• **ASSIGNMENT**
Filter the records, keeping every line that has the string "computer".

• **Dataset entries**
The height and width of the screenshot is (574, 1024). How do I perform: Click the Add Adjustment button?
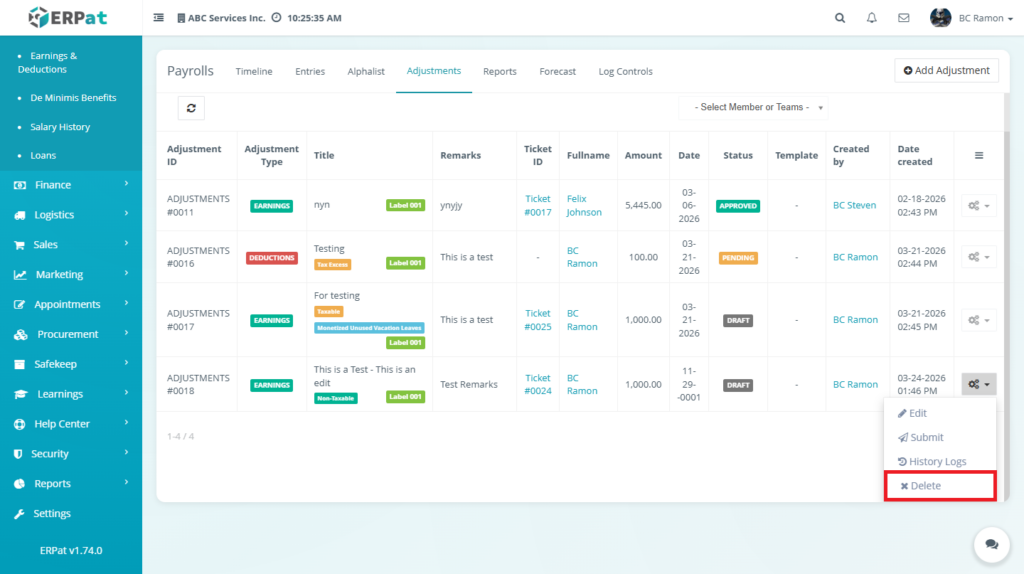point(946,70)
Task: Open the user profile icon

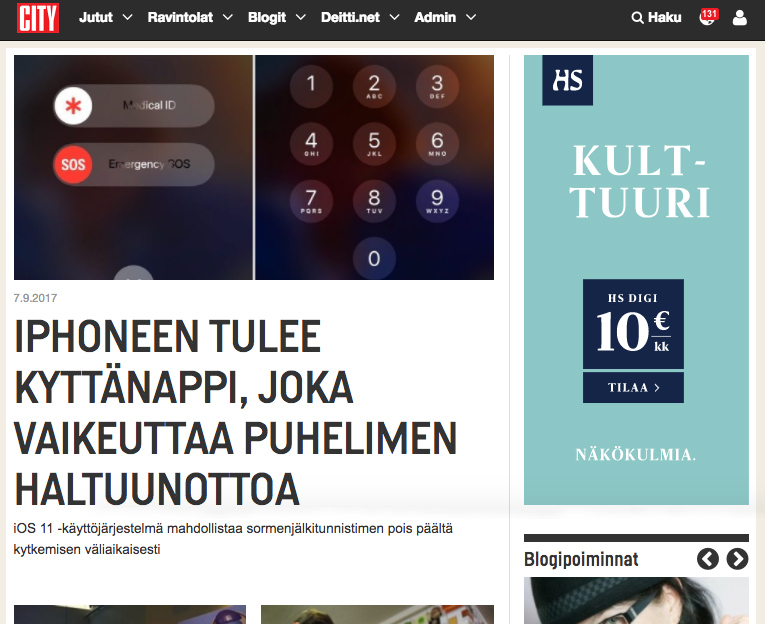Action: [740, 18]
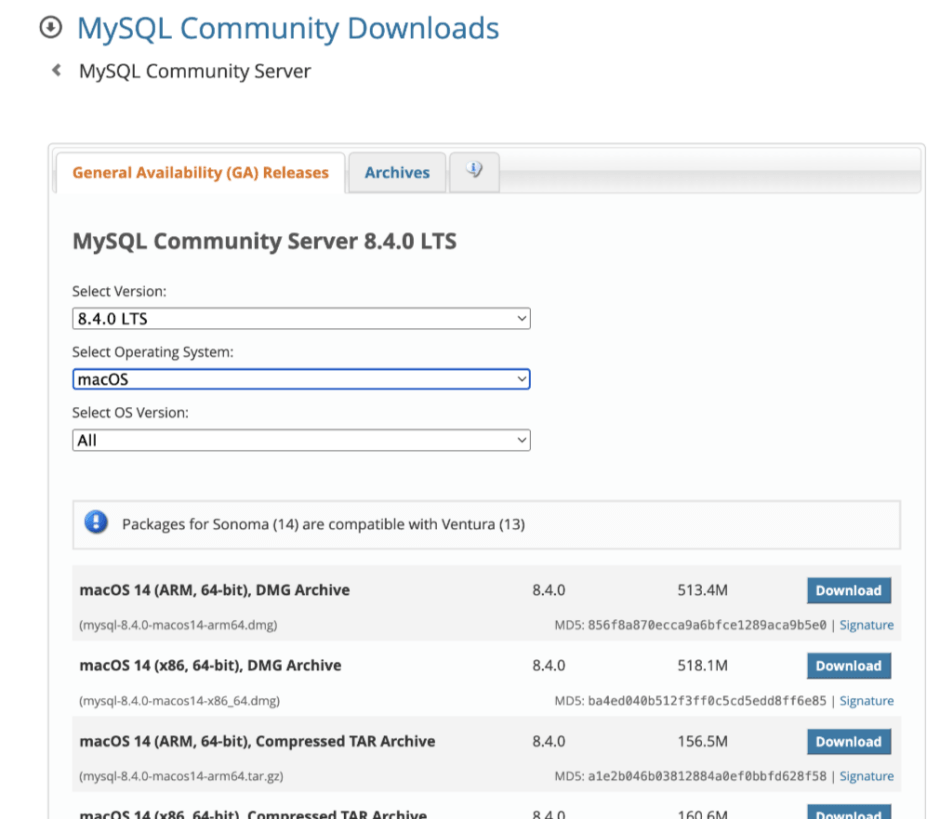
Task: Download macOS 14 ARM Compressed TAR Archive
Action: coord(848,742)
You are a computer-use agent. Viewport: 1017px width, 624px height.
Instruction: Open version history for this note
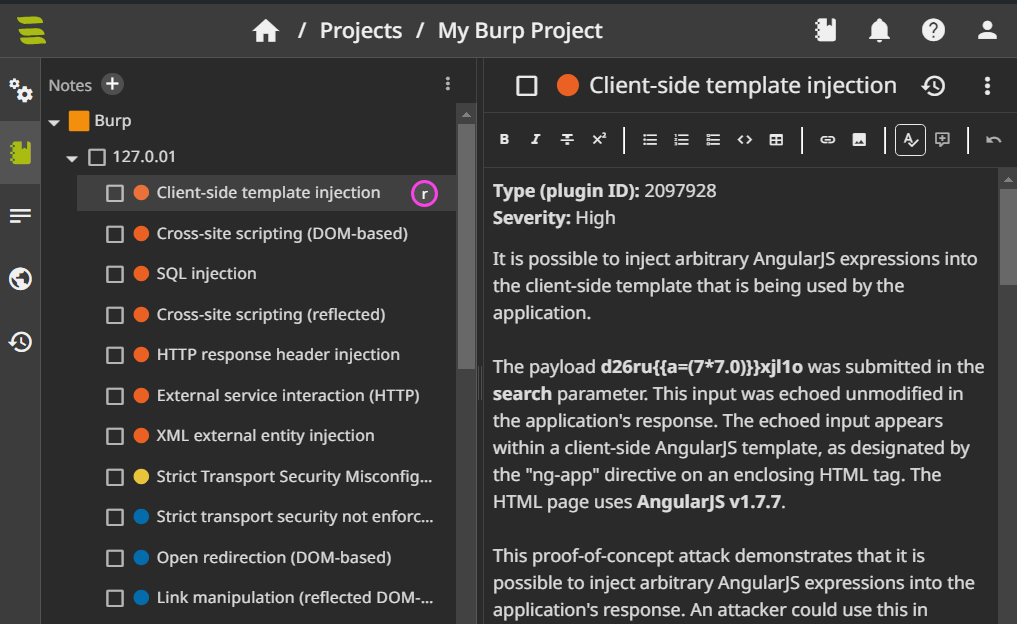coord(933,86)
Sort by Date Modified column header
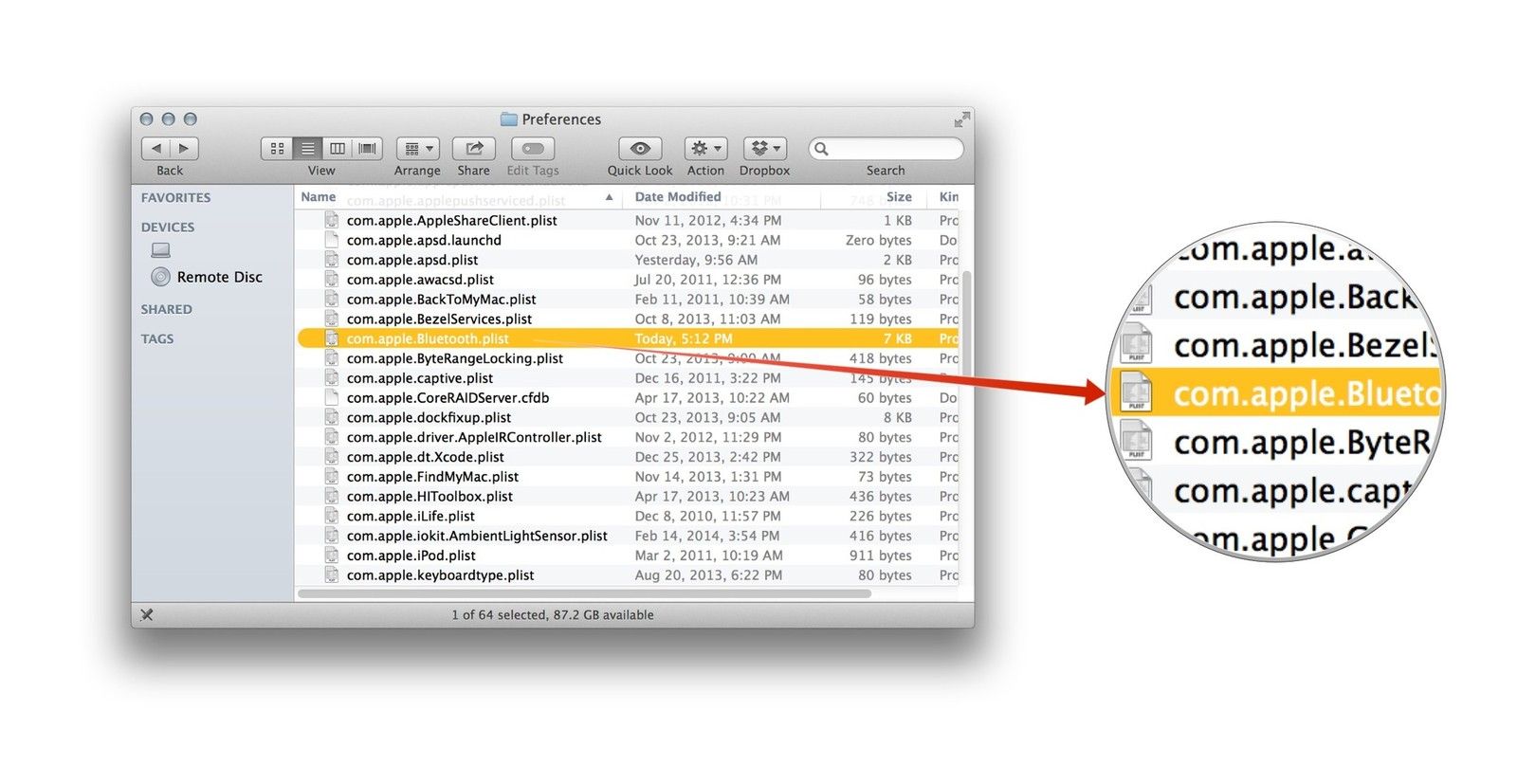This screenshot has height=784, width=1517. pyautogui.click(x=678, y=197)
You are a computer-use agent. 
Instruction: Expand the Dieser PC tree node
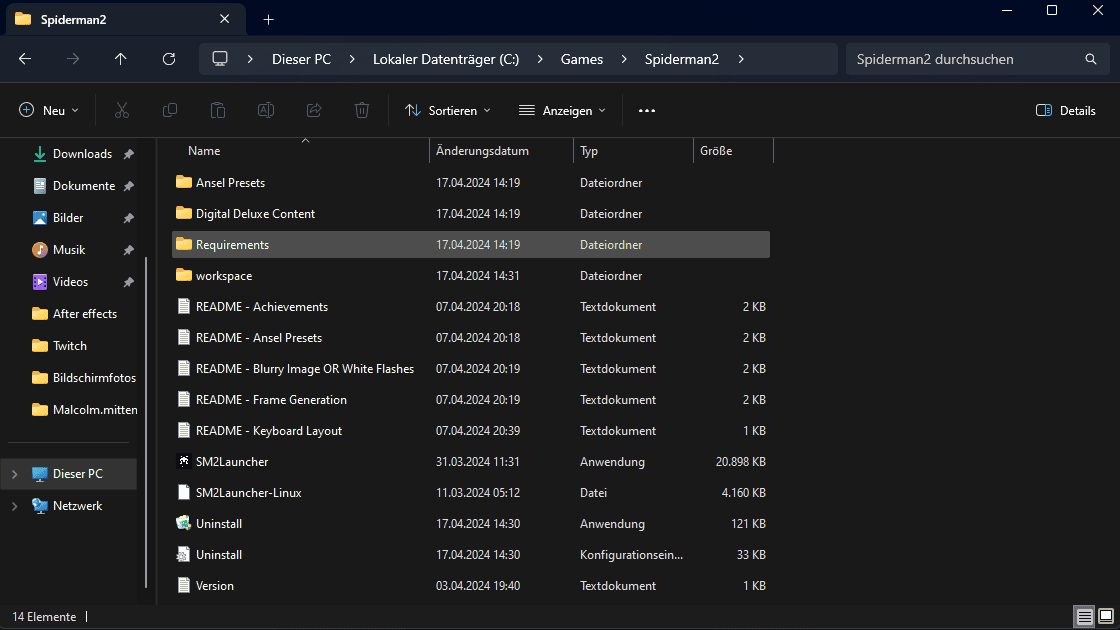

• **TASK RESPONSE**
You are a computer-use agent. Viewport: 1017px width, 624px height.
You are a computer-use agent. 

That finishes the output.